:: EXERCISE INSTRUCTIONS ::
The required output is the lines from the one with "This screenshot has width=817, height=566." through the end of the data, repeated verbatim, with no pictures included.

****************************************

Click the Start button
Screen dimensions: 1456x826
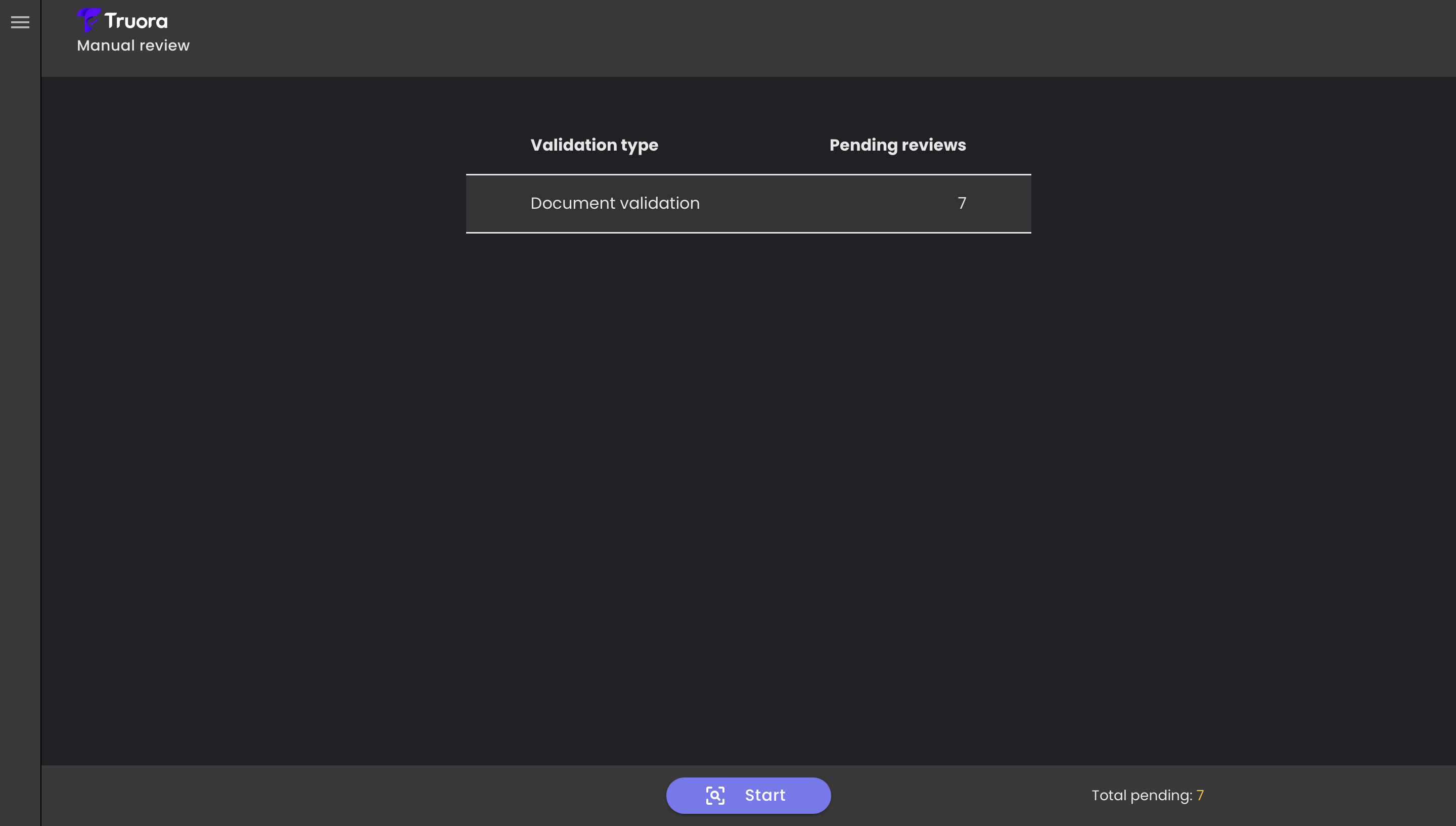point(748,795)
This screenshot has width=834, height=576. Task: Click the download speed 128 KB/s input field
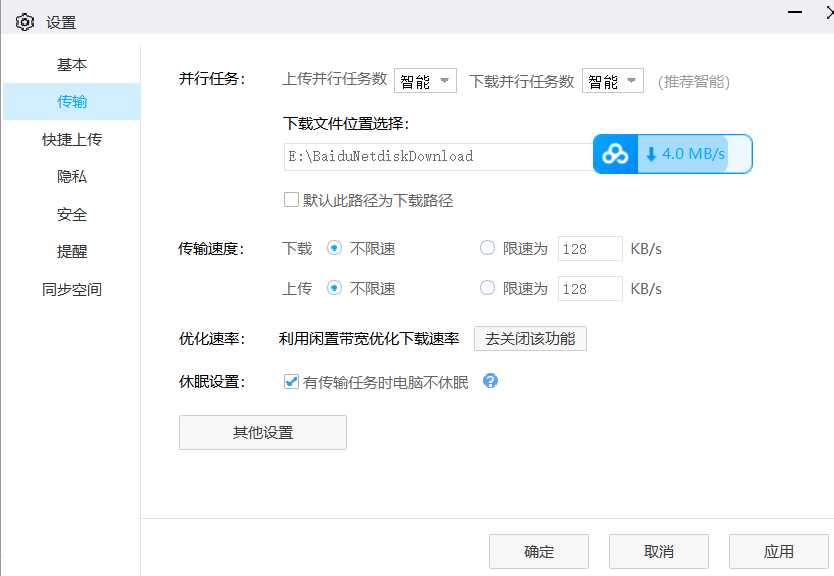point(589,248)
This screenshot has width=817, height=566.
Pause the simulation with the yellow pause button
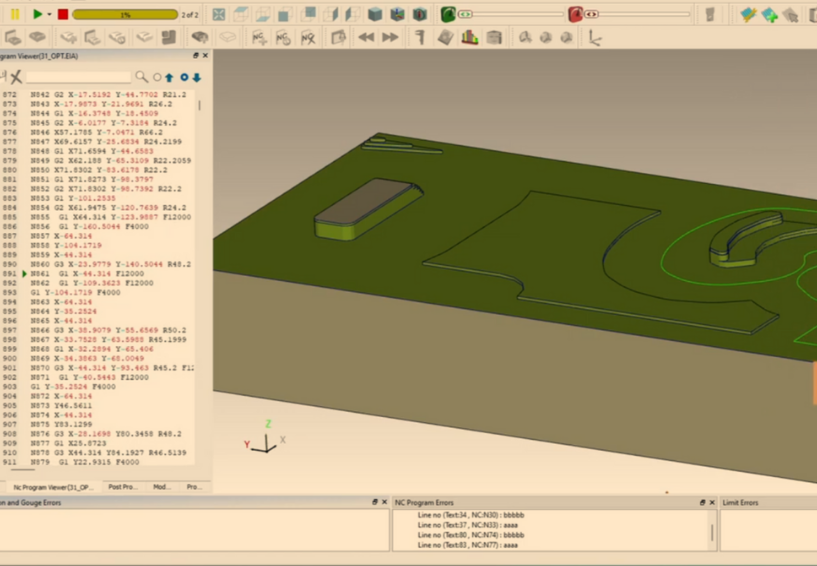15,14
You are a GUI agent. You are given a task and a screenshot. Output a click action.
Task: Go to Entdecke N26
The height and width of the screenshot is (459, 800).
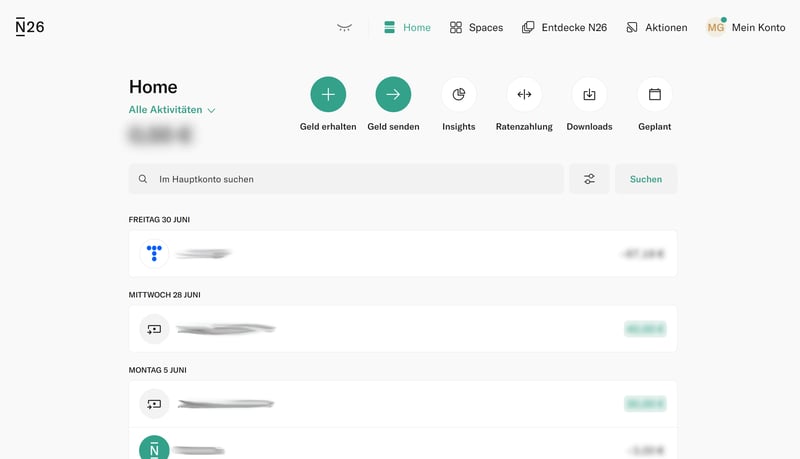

****************************************

:: EXERCISE OUTPUT ::
This screenshot has width=817, height=566.
Pause the simulation with the yellow pause button
15,14
You are a GUI agent. You are given a task and a screenshot. Output a click action.
Task: Go to Entdecke N26
The height and width of the screenshot is (459, 800).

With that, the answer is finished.